**What is needed:**
Only the lines from the line holding "Screen dimensions: 1344x896" through the final line of the entries below are to be returned, exactly as they stand.

BEGIN Provided entries

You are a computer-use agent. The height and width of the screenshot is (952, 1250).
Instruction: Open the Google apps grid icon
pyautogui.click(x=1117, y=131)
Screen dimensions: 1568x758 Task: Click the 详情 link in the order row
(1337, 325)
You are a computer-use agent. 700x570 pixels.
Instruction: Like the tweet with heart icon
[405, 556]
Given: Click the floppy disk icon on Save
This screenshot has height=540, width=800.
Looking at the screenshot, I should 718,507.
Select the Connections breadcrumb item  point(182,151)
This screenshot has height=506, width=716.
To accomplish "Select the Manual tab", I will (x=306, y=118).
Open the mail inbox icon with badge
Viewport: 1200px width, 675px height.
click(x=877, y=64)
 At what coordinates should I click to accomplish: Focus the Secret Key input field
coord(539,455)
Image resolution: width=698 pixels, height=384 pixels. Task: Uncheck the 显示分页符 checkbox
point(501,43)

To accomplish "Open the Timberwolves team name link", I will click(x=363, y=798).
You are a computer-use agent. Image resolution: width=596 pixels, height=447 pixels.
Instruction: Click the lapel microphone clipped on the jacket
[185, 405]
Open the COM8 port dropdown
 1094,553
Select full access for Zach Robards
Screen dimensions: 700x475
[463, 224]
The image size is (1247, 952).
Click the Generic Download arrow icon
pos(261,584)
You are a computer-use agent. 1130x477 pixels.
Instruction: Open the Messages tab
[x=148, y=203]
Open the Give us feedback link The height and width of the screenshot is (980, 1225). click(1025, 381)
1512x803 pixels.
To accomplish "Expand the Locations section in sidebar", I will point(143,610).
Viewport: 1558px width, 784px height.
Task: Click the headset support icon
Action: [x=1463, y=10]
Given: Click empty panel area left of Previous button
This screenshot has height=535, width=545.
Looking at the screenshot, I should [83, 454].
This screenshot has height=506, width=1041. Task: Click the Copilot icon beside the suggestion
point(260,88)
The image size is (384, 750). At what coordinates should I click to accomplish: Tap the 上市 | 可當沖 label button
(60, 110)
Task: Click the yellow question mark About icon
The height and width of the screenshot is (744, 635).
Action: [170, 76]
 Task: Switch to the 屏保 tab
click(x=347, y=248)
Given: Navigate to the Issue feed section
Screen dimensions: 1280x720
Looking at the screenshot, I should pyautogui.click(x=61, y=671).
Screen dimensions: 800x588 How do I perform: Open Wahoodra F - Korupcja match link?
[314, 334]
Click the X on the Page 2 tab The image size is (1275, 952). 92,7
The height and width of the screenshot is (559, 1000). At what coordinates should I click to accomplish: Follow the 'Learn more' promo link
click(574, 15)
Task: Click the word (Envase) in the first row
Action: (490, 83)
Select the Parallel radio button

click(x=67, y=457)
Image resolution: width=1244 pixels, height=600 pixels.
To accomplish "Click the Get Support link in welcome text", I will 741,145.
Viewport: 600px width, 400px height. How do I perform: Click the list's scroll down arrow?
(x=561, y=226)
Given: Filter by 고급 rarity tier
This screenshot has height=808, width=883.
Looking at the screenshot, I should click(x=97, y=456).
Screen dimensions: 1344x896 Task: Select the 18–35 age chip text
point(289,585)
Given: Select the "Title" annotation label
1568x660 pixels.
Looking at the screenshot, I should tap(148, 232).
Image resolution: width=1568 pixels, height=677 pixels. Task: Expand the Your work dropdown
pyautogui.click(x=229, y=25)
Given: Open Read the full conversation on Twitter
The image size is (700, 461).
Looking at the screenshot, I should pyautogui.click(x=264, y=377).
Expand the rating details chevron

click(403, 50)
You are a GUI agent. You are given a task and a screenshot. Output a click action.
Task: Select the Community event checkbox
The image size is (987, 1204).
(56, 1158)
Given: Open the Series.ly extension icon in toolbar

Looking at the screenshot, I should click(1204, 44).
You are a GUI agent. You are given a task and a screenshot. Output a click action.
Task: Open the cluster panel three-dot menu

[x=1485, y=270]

END Provided entries

**Exercise answer:**
Screen dimensions: 1344x896 Task: Select the 18–35 age chip text
point(289,585)
Given: Select the "Title" annotation label
1568x660 pixels.
Looking at the screenshot, I should tap(148, 232).
Image resolution: width=1568 pixels, height=677 pixels. Task: Expand the Your work dropdown
pyautogui.click(x=229, y=25)
Given: Open Read the full conversation on Twitter
The image size is (700, 461).
Looking at the screenshot, I should pyautogui.click(x=264, y=377).
Expand the rating details chevron

click(403, 50)
You are a GUI agent. You are given a task and a screenshot. Output a click action.
Task: Select the Community event checkbox
The image size is (987, 1204).
(56, 1158)
Given: Open the Series.ly extension icon in toolbar

Looking at the screenshot, I should click(1204, 44).
You are a GUI agent. You are given a task and a screenshot. Output a click action.
Task: Open the cluster panel three-dot menu

[x=1485, y=270]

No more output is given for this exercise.